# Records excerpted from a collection
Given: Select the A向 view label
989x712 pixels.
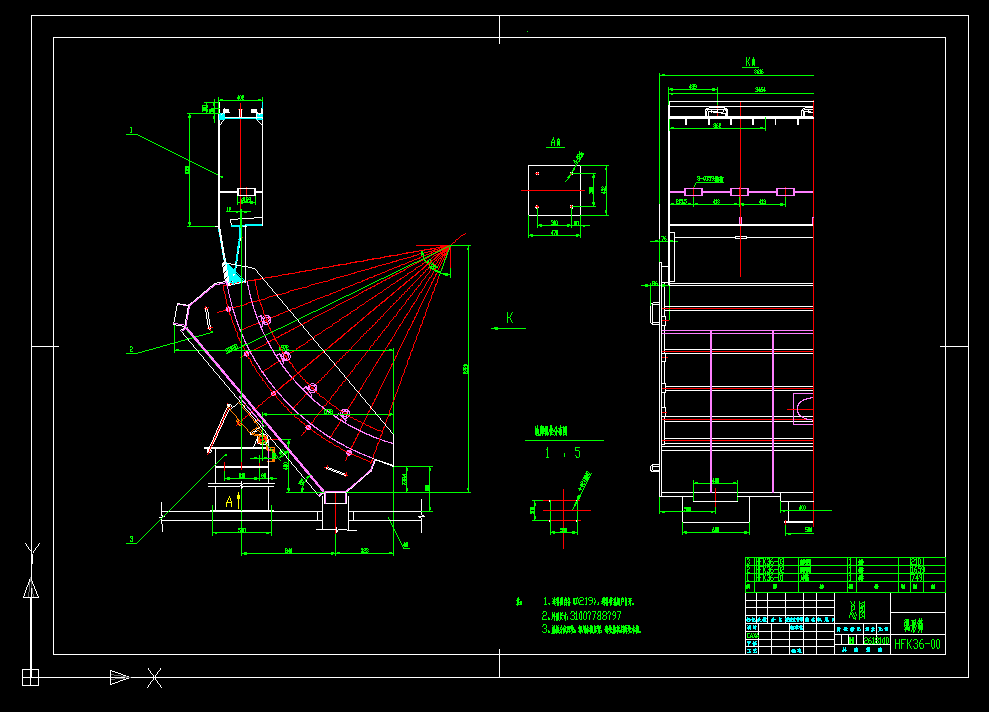Looking at the screenshot, I should click(556, 143).
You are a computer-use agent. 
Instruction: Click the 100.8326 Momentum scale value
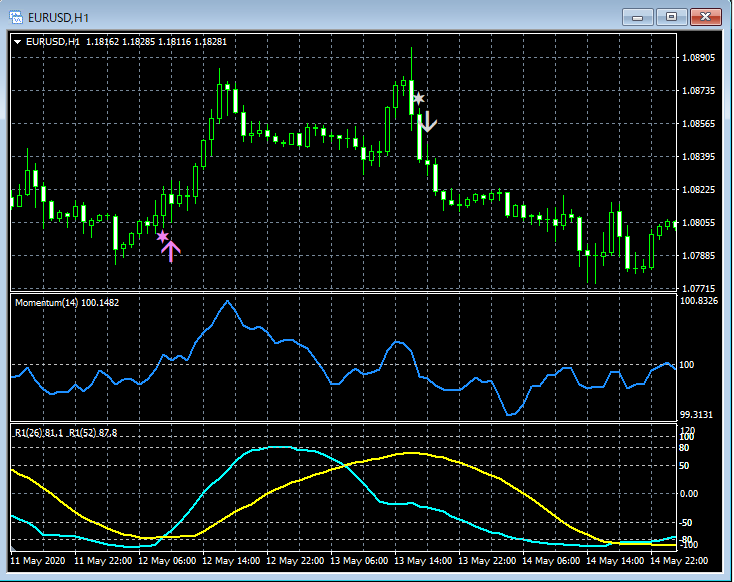click(x=700, y=300)
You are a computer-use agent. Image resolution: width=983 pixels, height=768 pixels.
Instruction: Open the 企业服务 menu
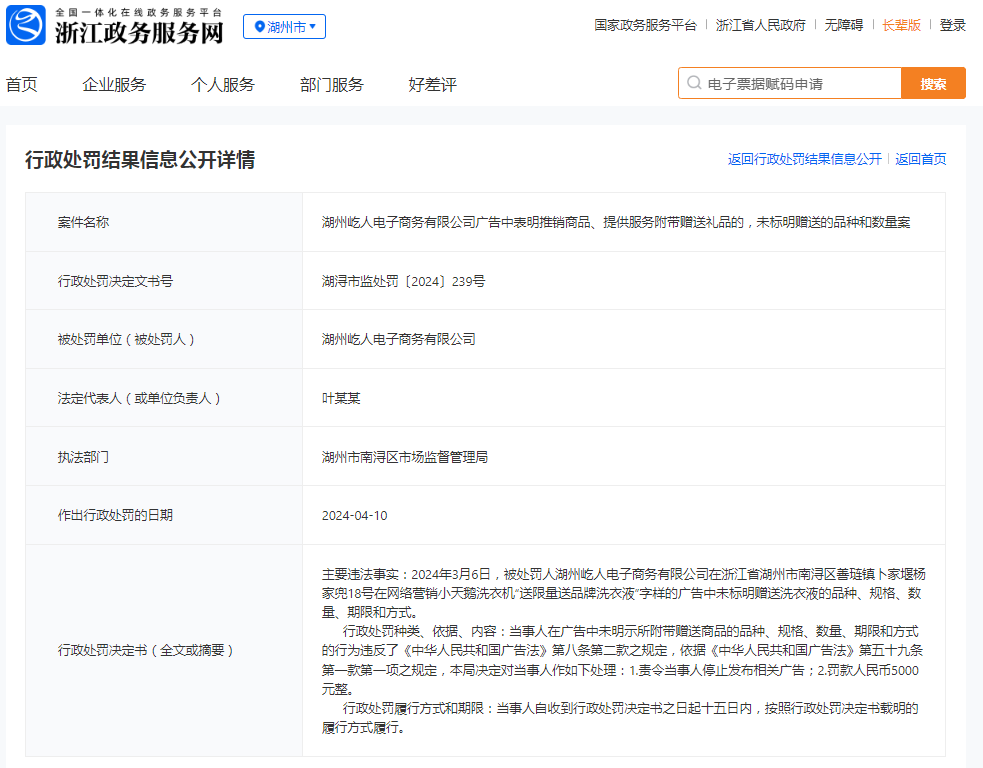114,85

# Try it
Scan the entries for lines holding the string "agent", then copy every one of them.

# Expected answer
You are a computer-use agent. 
You are a computer-use agent. Image resolution: width=983 pixels, height=768 pixels.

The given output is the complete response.